3. This visualization illustrates the difference between object detection and 3D object localization.

By creating this association between landmarks, more complex inference can be done. This includes performing a visual search to detect pedestrians walking across the street or reading the movements of someone’s hands to interpret American Sign Language (Fig. 4).

4. Shown here is hand landmark with X, Y, and Z coordinates.

Semantic Depth

Spatial AI also can be applied in a broader sense. Instead of picking out specific landmarks, it could be used to identify areas of coverage. This is a process known as “segmentation,” and takes two main forms: semantic segmentation and instance segmentation.

In both cases, segmentation happens by first training the system to recognize objects in a specified group and objects outside of that group. Objects in the specified group are identified by shading/coloring each of their pixels, while objects outside the group are shaded/colored differently to classify them as excluded (Fig. 5).

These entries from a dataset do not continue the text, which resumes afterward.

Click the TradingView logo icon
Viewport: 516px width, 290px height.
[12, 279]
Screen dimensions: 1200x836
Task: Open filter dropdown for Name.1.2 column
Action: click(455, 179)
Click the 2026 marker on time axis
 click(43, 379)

5. The Spatial AI model shown has identified an area of coverage, also known as segmentation.

The difference between semantic segmentation and instance segmentation is that, for semantic segmentation, all objects of the included group are considered the same. For example, a pile of apples on a table would all be assigned the same color and seen collectively as “apples.” If we instead wanted an instance segmentation of our apples, each one would be assigned a unique color to be able to differentiate between “apple 1” and “apple 2.” Instance segmentation is essentially a combination of object detection and semantic segmentation.

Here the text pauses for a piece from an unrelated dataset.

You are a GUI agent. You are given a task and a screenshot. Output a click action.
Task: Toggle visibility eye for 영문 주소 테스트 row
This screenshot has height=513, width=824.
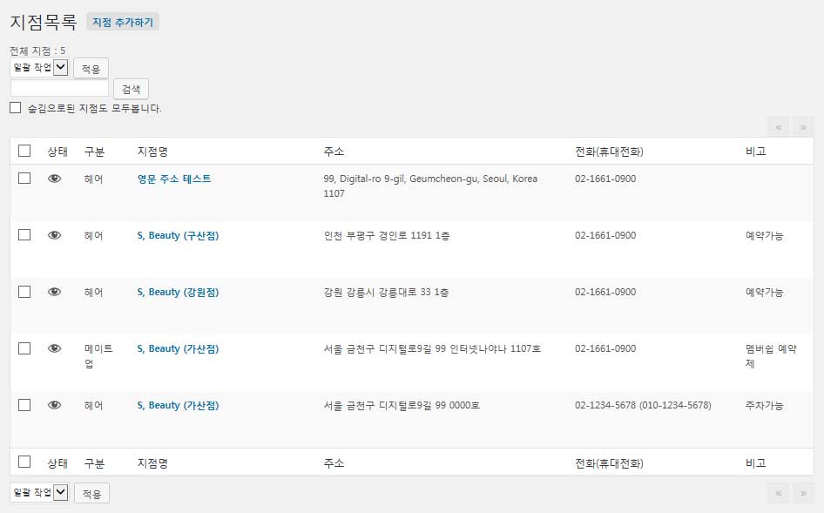click(54, 179)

One of the primary use cases for segmentation comes in the form of navigation and obstacle avoidance. For AI to successfully take a vehicle from point A to point B, for example, it must be able to identify every object around it as well as understand which of those objects are safe and which must be avoided.

Taking the case of an automatic car, it first must be able to see both the road and lane lines so that it doesn’t create a hazard for other drivers. These would be semantically segmented as permitted areas. Secondly, it must be able to see other vehicles and any other obstacles that could result in a collision or damage. It may be beneficial in these cases to perform instance segmentation to better track independent positions and velocities, while still universally recognizing these objects as hazards.

Next Steps

While the development of Spatial AI and its various functionalities can be complicated, the takeaway is simple. Before anything else, robots need to be able to identify an object and understand where it is in space. From there, they can take on more nuanced tasks by adding layers of meaning or associations between those objects.

As we speak, Spatial AI—along with OAK cameras and the DepthAI API—is being utilized all over the world. Agricultural businesses are using it in tandem with unmanned drones to identify weeds and reduce the use of pesticides; industrial and construction businesses are applying it to improve employee safety by ensuring protective gear is worn and vehicles are operated responsibly; and doctors are using it to monitor newborns to ensure essential vital functions like breath and heart rate are at appropriate levels.

Spatial AI is the key to those applications and so much more. It helps provide the eyes and the brain for robots, and allows them to do jobs that people don’t want to do, or help people to do their jobs better and more safely. As robots increasingly integrate into our everyday lives, they will do so in large part thanks to the Spatial AI at their core.